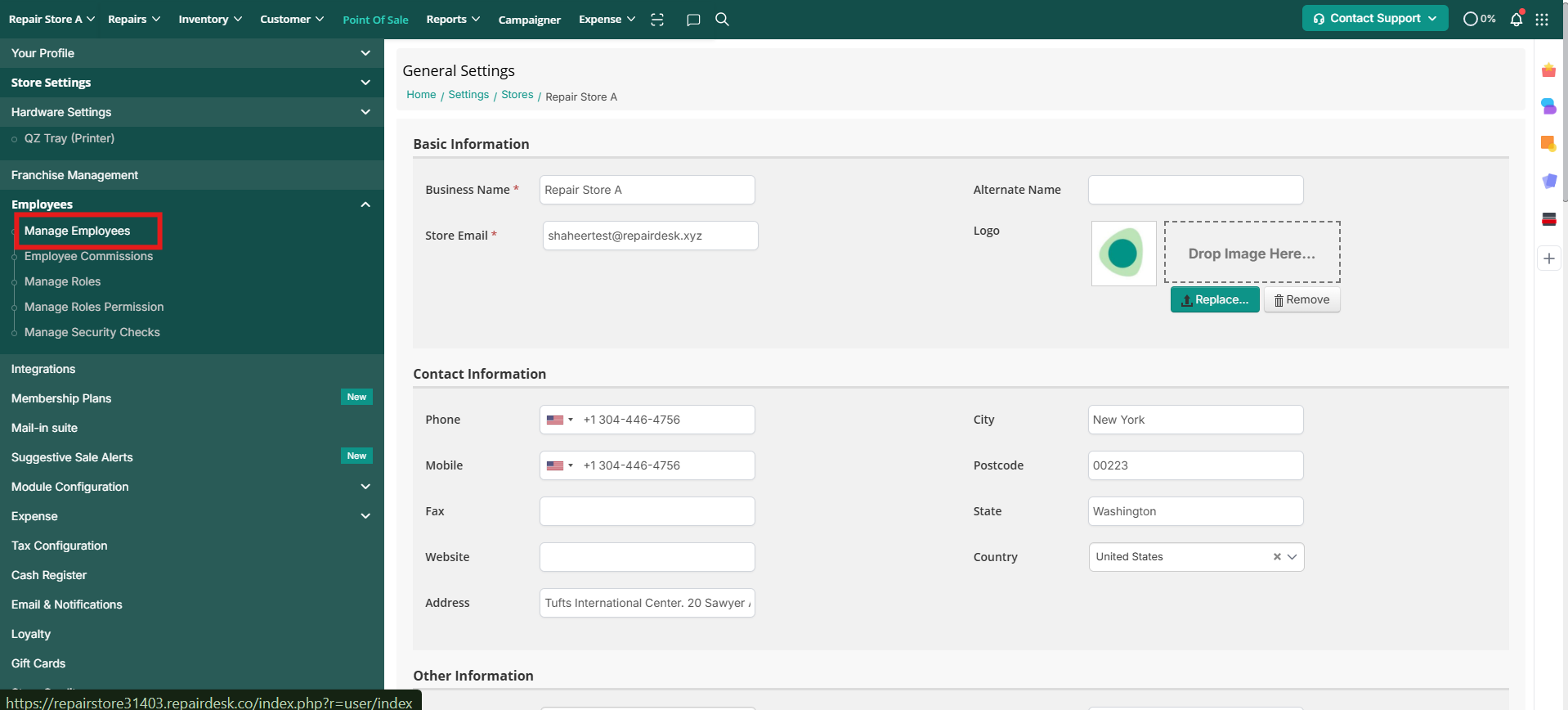Viewport: 1568px width, 710px height.
Task: Click the Replace logo button
Action: coord(1214,299)
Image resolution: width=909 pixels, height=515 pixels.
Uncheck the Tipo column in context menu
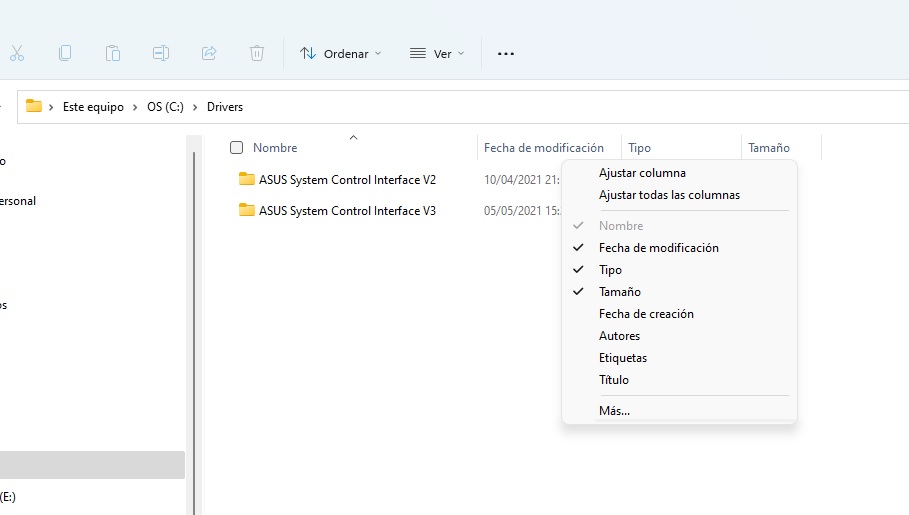click(x=610, y=270)
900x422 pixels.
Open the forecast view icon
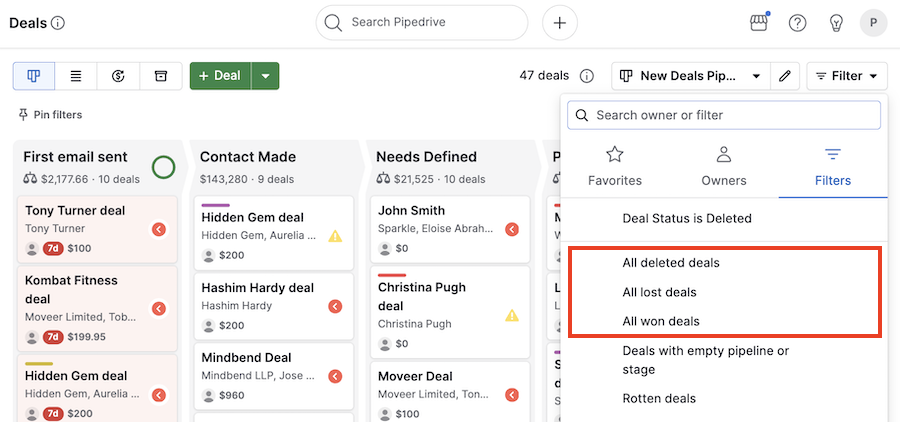118,76
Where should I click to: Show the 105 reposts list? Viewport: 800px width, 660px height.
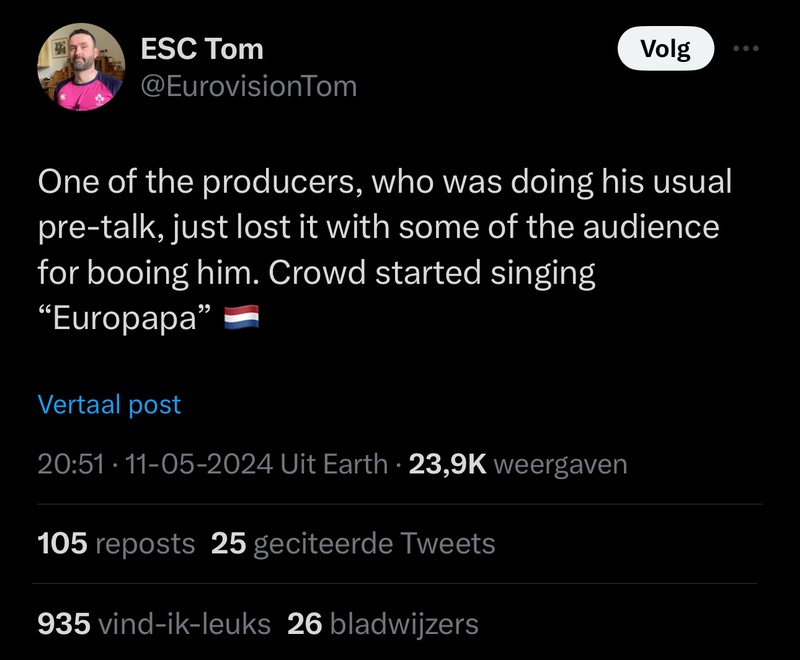[x=116, y=543]
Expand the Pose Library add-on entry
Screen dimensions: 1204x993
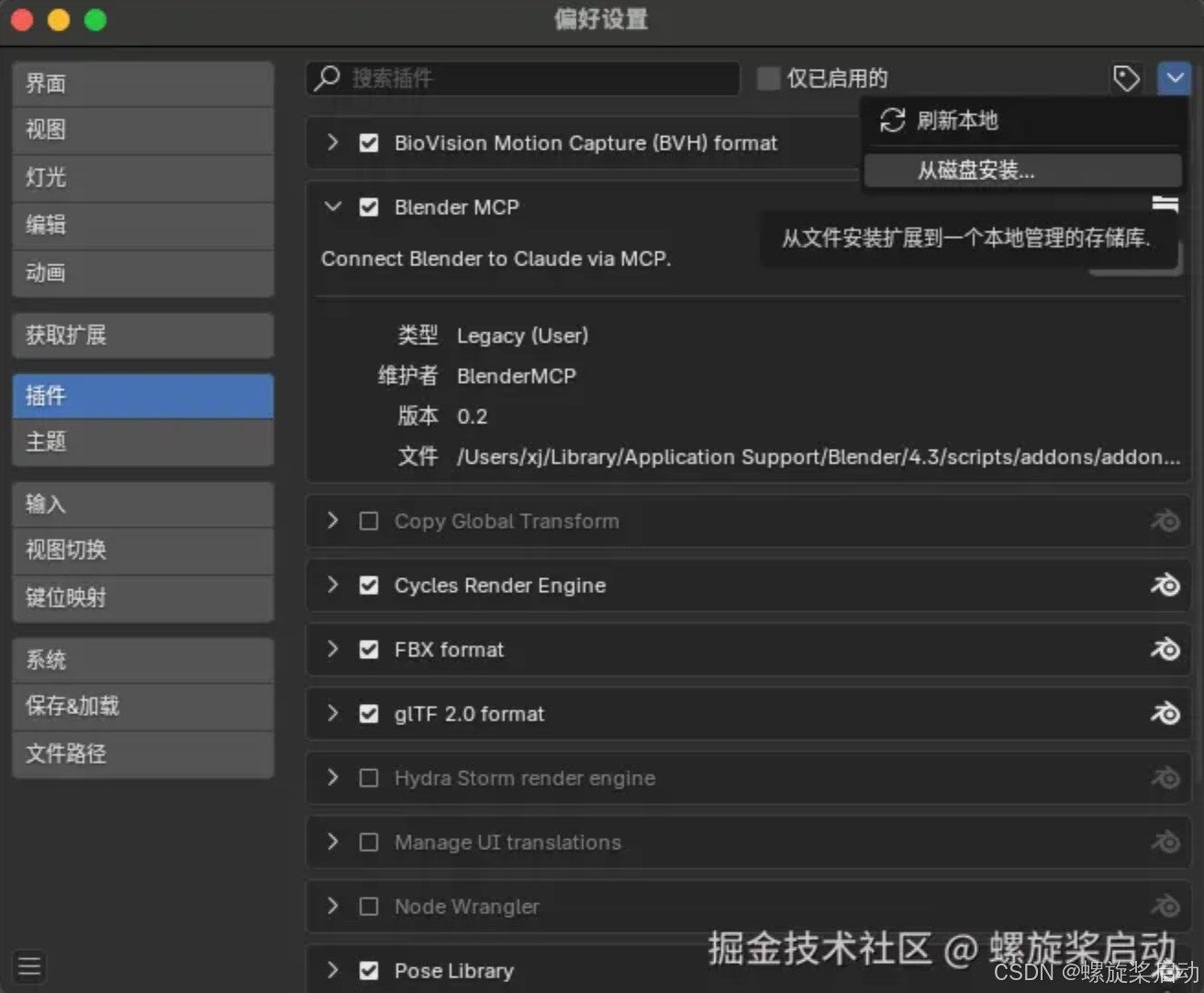[x=332, y=970]
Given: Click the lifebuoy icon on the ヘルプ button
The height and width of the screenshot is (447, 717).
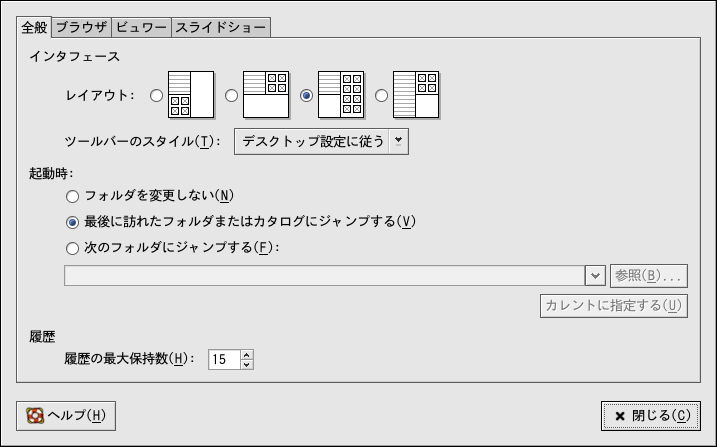Looking at the screenshot, I should click(x=35, y=415).
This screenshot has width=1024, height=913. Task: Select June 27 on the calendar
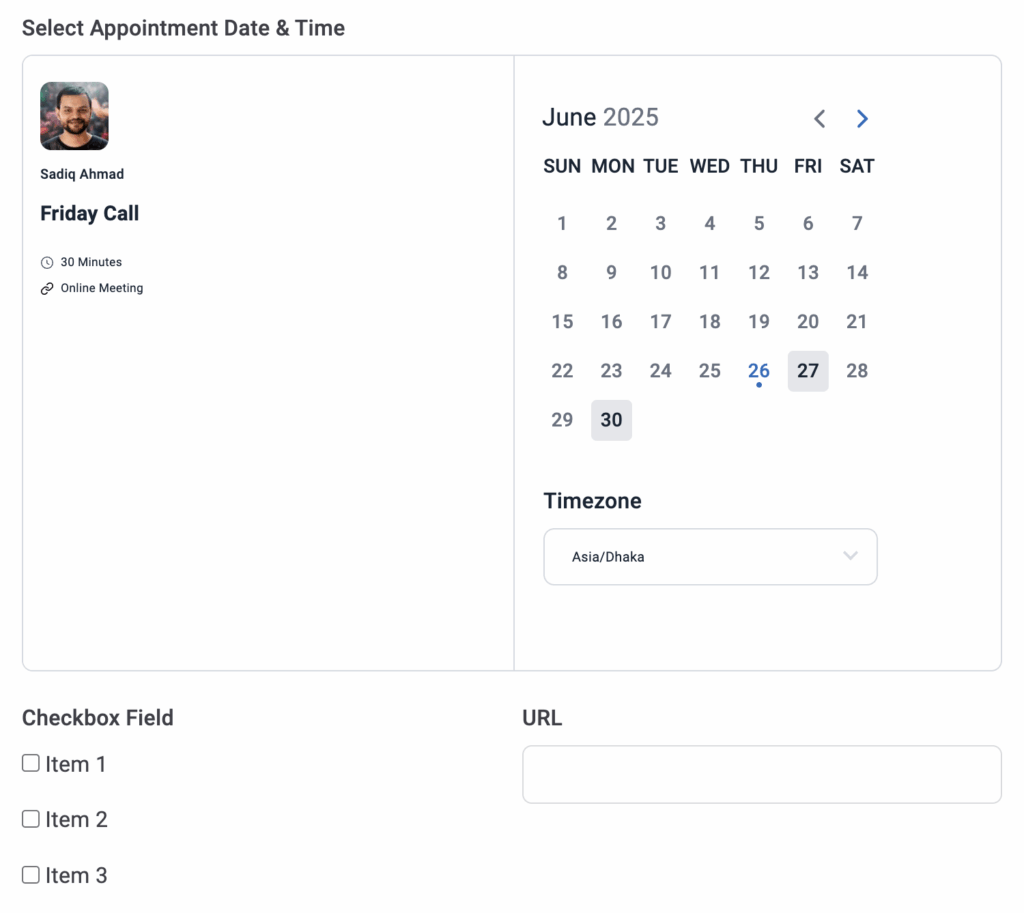click(x=807, y=370)
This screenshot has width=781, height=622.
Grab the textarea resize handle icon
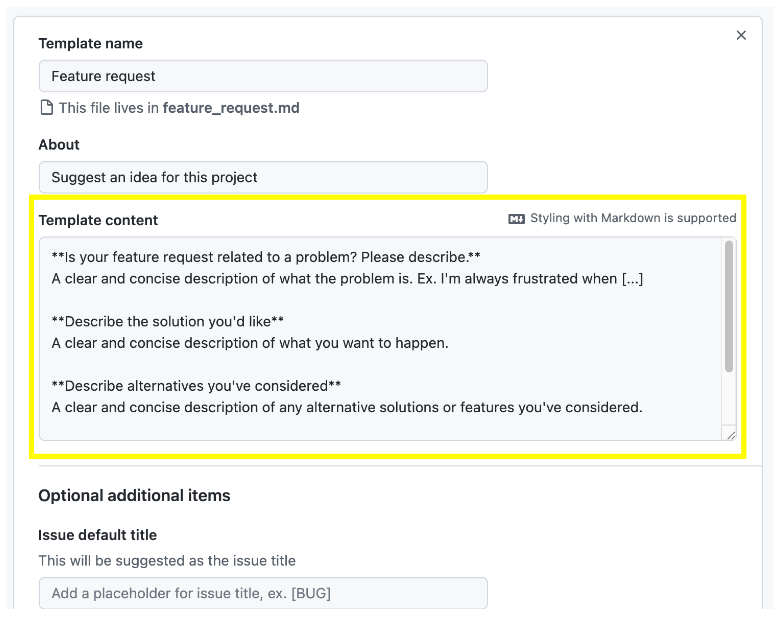pos(731,435)
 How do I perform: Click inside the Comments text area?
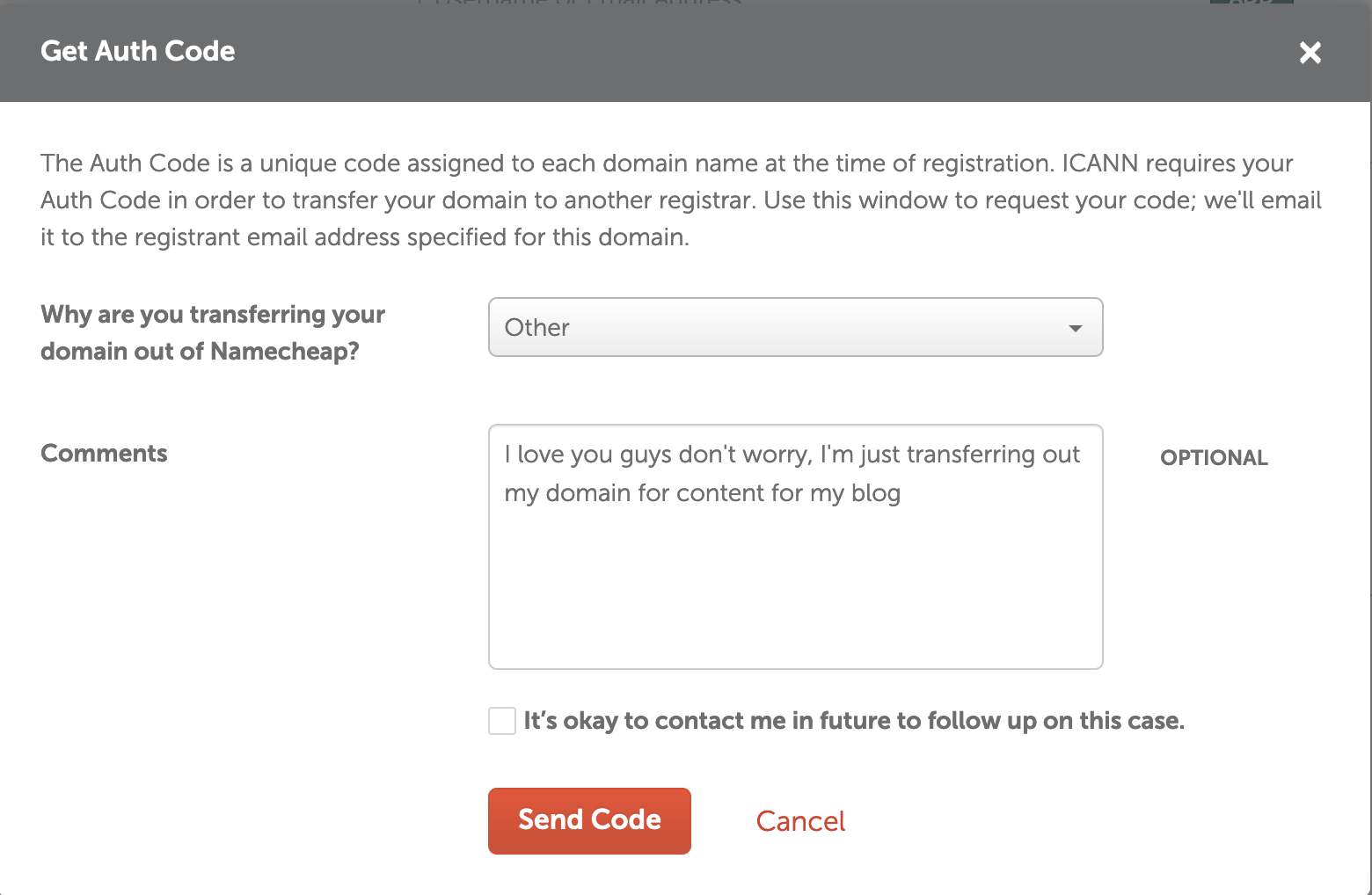[x=795, y=547]
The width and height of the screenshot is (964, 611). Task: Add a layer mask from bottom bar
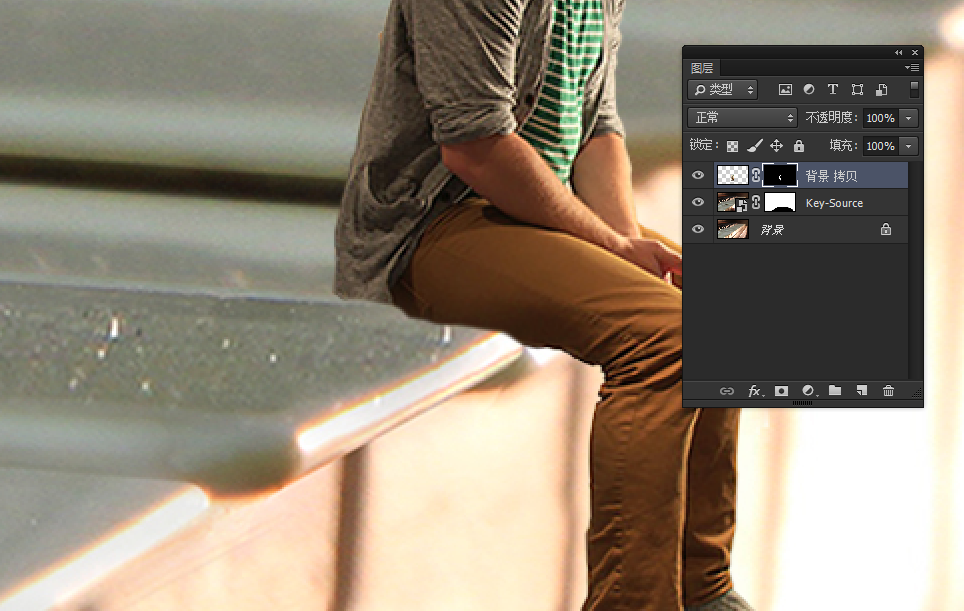[x=781, y=391]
..............................
**Your assignment:** Each line above where the word "pixels" occurs should be returned in full.

**Solution for this task:**
Image resolution: width=909 pixels, height=515 pixels.
900x422 pixels.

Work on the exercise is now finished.